= What the task requires =
A word-for-word copy of the lines below, starting at the line with "Click the camera icon in the Rhino toolbar" and ending at the last one, is what you should give. Omit every picture.

+++

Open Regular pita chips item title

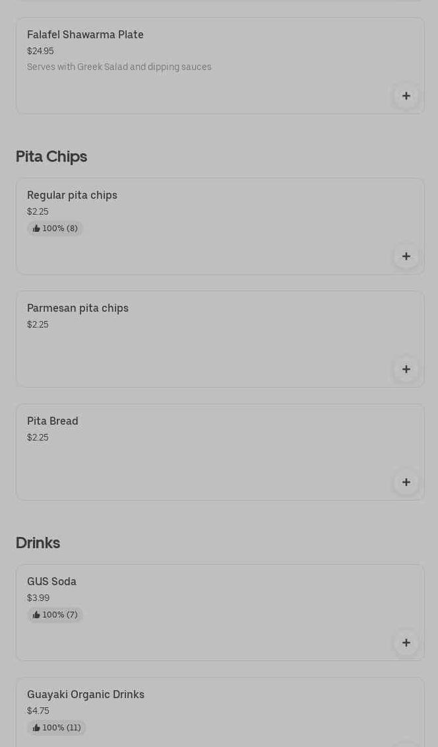[x=72, y=195]
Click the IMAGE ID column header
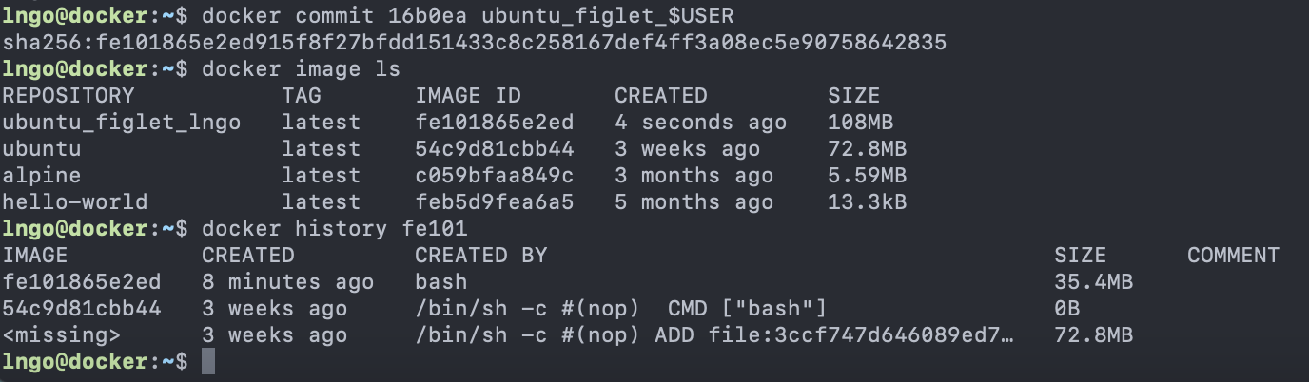 click(x=468, y=96)
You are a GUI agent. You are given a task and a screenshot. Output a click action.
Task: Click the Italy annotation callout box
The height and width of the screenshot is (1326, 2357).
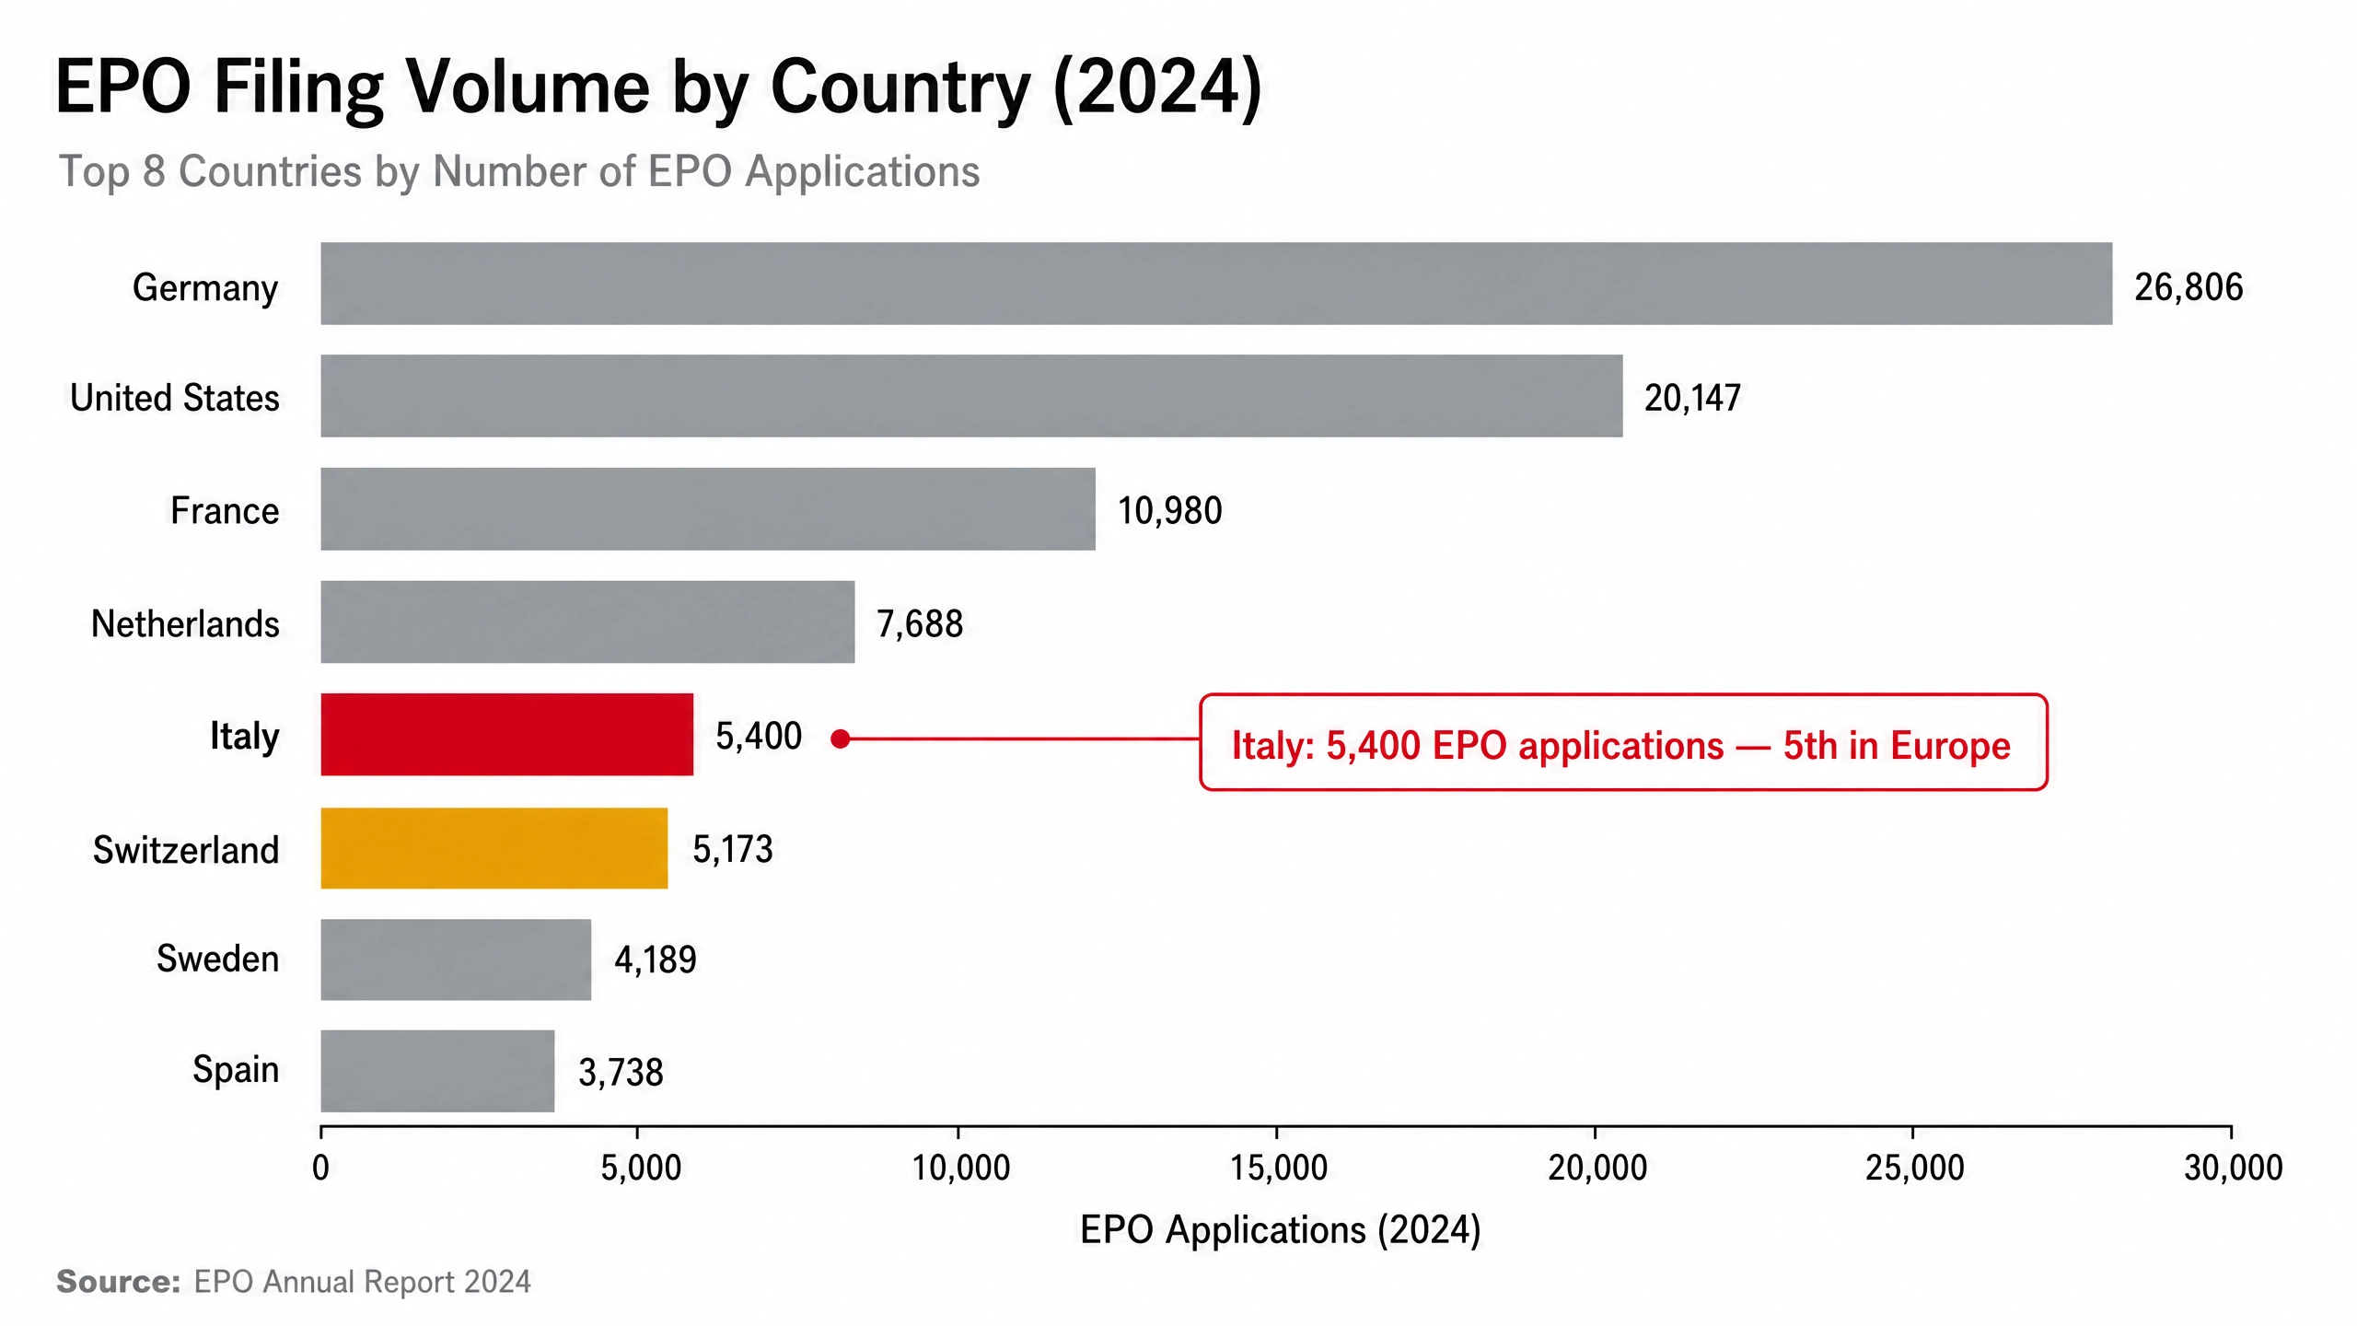pyautogui.click(x=1623, y=742)
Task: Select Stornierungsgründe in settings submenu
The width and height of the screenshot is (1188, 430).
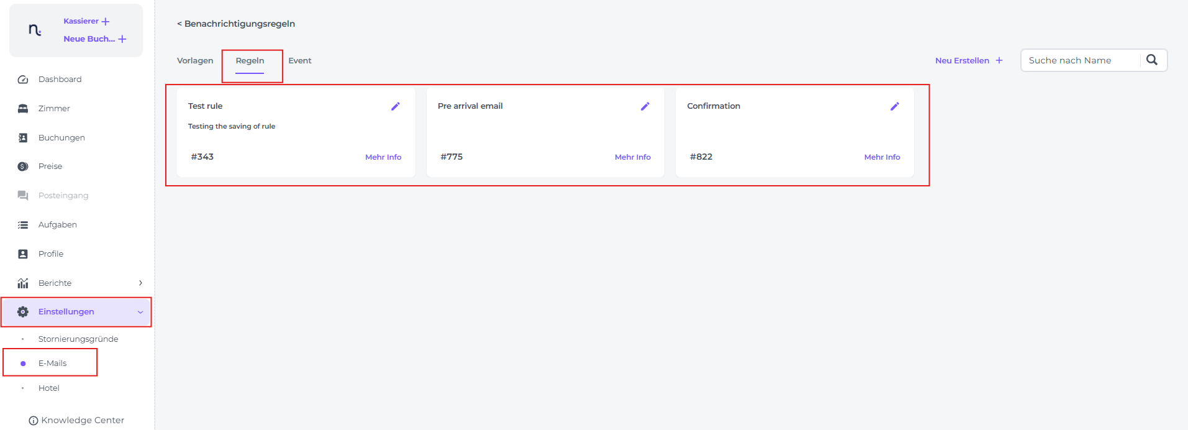Action: 78,339
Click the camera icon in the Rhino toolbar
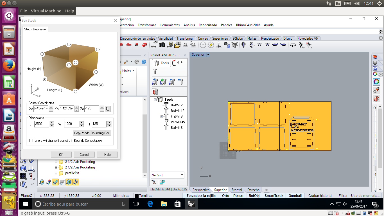384x216 pixels. point(162,45)
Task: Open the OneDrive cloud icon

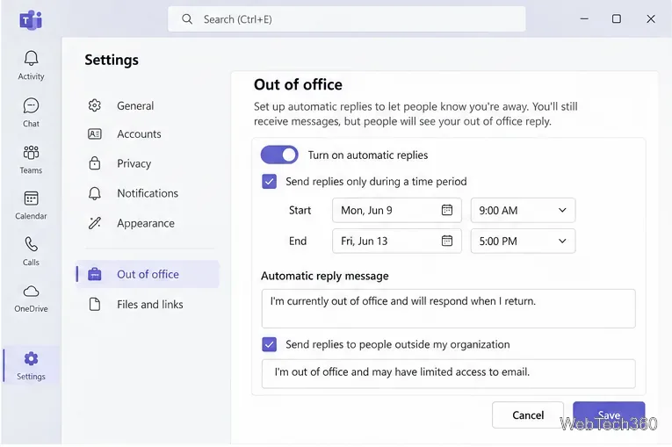Action: (31, 292)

+++

= Solution =
Click the camera icon in the Rhino toolbar
384x216 pixels. point(162,45)
Task: Open the OneDrive cloud icon

Action: (31, 292)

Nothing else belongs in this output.